中国の自動車業界で、日本の軽自動車を参考にした低価格小型EVの新規格を設ける案が浮上している。安全基準を満たす低価格車を制度の枠内に取り込み、低迷する内需のてこ入れと新興国市場への輸出拡大を同時に狙う動きだ。
EV専門メディアElectrekが14日(現地時間)に報じたところによると、中国乗用車協会(CPCA)の事務総長、ツイ・ドンスー氏はWeChatへの投稿で、新たな低価格EVカテゴリーの創設を提案した。低価格帯の需要減が、自動車市場の回復を鈍らせる要因になっていると指摘している。
中国ではEV販売の増加が続く一方、自動車消費全体の回復は力強さを欠く。CPCAによると、4月のEV小売販売は約86万台で前月から小幅に増えたものの、前年同月の90万5000台には届かなかった。
一方、農村部や高齢層を中心に、超低価格の小型電動車への需要はなお根強い。これまでこうした需要を担ってきた低速EVの多くは、十分な安全規制の対象外だった。一部車両には、エアバッグや車体補強といった基本的な安全装備すら備わっていなかったという。
中国工業情報化部(MIIT)によると、2012年から2016年にかけて低速EV関連の交通事故は約83万件発生し、死者は約1万8000人に上った。中国政府はこうした車両を2024年から禁止した。
ツイ氏は、この空白を埋めるには「規制の空白を埋める中間カテゴリー」が必要だと主張する。安全基準を満たしながら価格を抑えた小型EVを独立した市場として制度化し、県級市や高齢層の需要を受け止めるべきだという。
具体策としては、車体サイズの上限やモーター出力、最低航続距離などの基準を明文化する案を示した。あわせて、高齢者や運転初心者を念頭に、簡素化したC7専用免許制度の導入も必要だとしている。
海外の参考例として挙げたのが、日本と欧州連合(EU)だ。日本の軽自動車は、全長3.4m以下、排気量660cc以下の規格を持つ小型車で、今年上半期の乗用車販売のおよそ3分の1を占めた。年間販売規模は約167万台とされる。
ツイ氏は、日本のように独立した規格に加え、税制や補助金の枠組みを整えれば、中国でも低価格小型EVの需要を制度圏に取り込めるとの見方を示した。
EUの小型EV支援策にも触れた。欧州委員会(EC)は、全長4.2m以下のEVに対し、排出クレジット面で優遇措置を設け、小型EVの生産を後押ししているという。
中国の自動車メーカー各社も、市場性の見極めを進めている。BYDは昨年、日本市場向けの電動軽自動車「Rako」を公開した。全長3395mm、バッテリー容量20kWh、航続距離は約180kmで、急速充電にも対応する。今年夏の日本投入を予定している。

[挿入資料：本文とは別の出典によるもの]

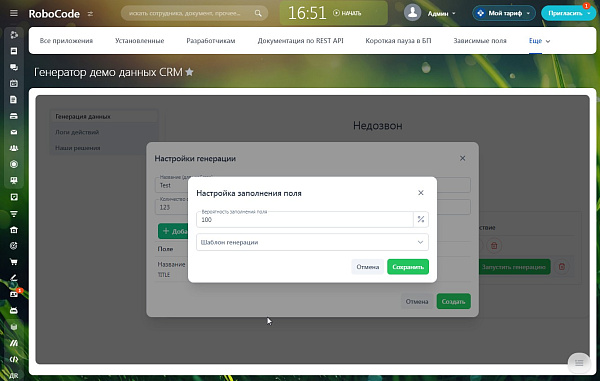
Task: Open the Документация по REST API tab
Action: pyautogui.click(x=300, y=41)
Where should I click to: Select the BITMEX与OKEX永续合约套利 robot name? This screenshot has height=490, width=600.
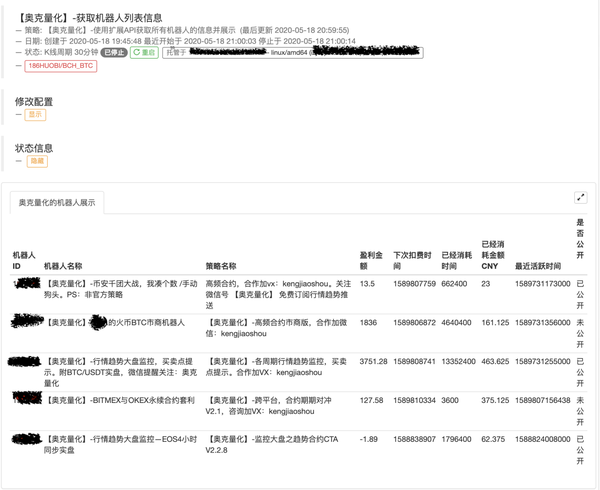pyautogui.click(x=120, y=400)
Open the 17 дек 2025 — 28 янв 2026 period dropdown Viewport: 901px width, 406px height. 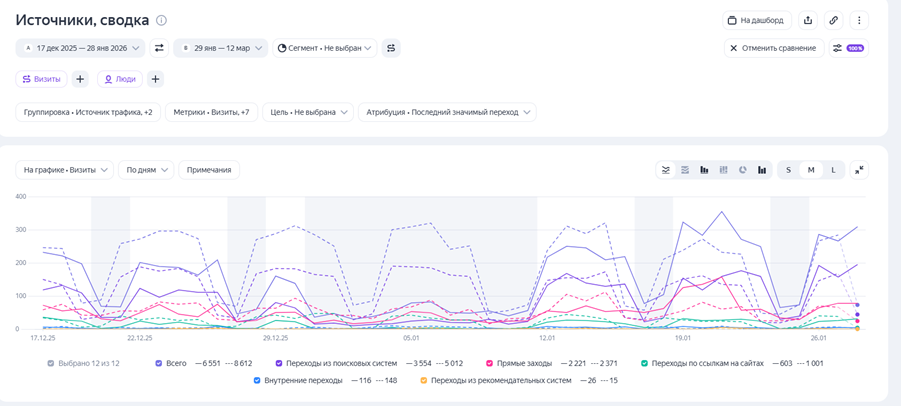click(80, 48)
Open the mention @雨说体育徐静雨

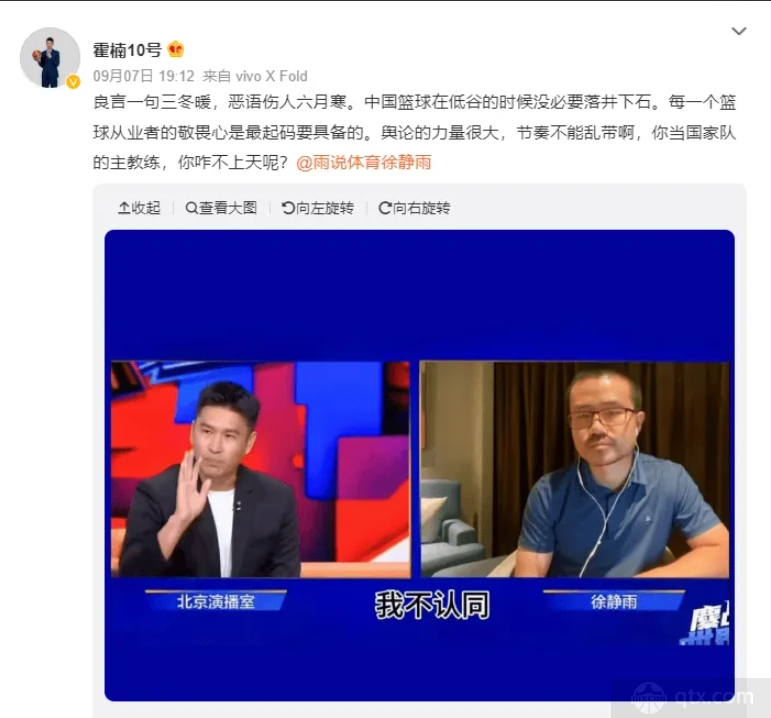click(x=364, y=162)
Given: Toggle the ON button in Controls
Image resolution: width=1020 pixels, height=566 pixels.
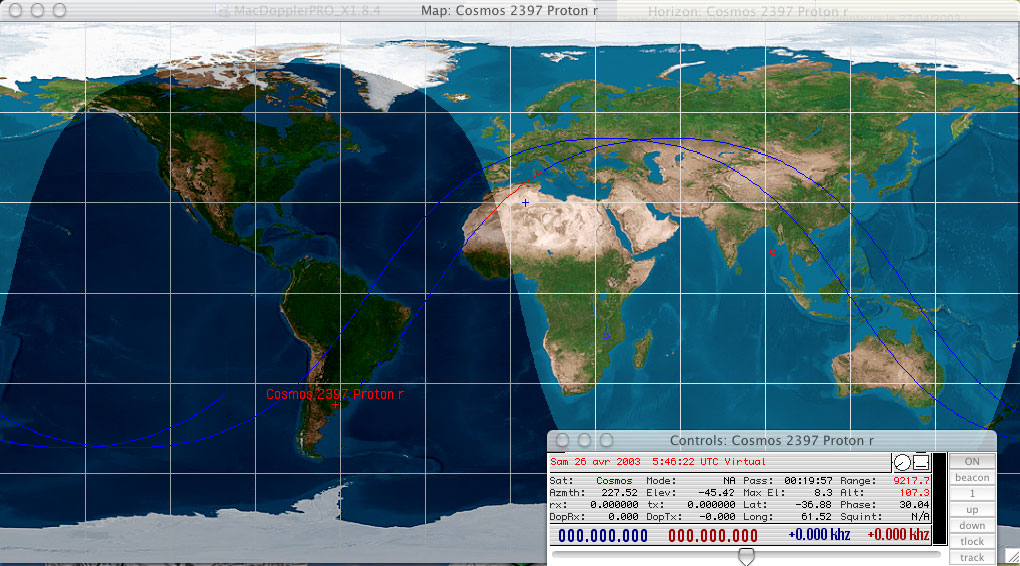Looking at the screenshot, I should point(972,461).
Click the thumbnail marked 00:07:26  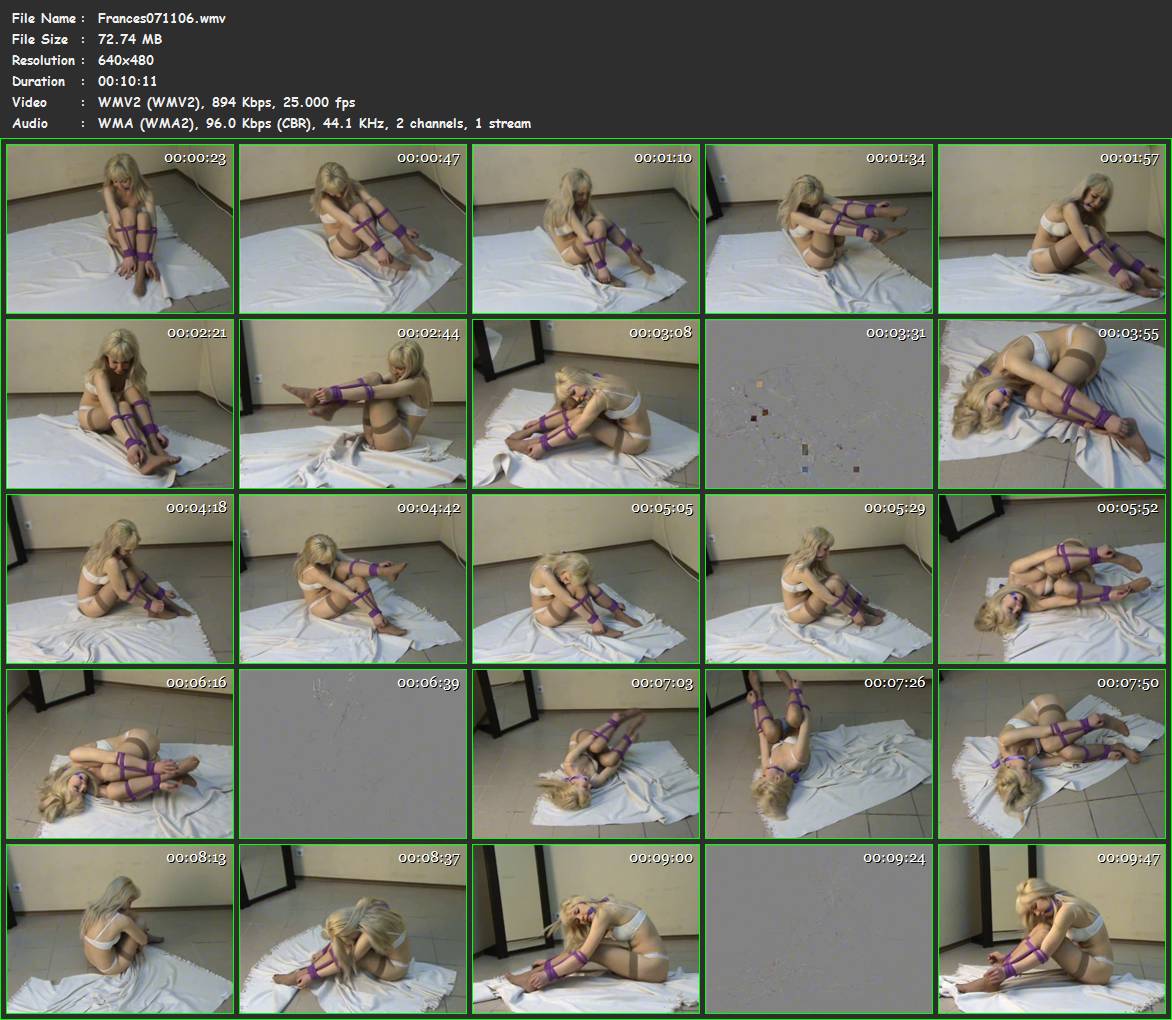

中国国内でも超低価格EVの販売事例は続いている。Bestune Ponyは5000ドル未満で投入され、CheryのQQ3は約5万7000件の注文を確保した。トヨタの合弁EV「bZ3C」も、低価格戦略を前面に打ち出して販売の勢いを維持している。
ツイ氏は、需要そのものは十分に確認されているとしたうえで、課題はそれを安全に受け止める制度的な枠組みが不足している点にあると強調した。
業界では、この構想が単なる内需対策にとどまらず、輸出戦略とも結び付く可能性があるとの見方が出ている。東南アジアやインドなど、低価格小型車の需要が大きい市場で、共通の安全基準を満たす低価格小型EVの規格が定着すれば、中国メーカーの海外展開を後押しする可能性があるためだ。
実際、中国のEV輸出は急増している。報道では、中国は4月だけでEVを40万台以上輸出し、その伸びのペースは前年を大きく上回った。低価格の電動小型車を独立した産業カテゴリーとして制度化できれば、内需回復と海外市場開拓を同時に狙う余地が広がりそうだ。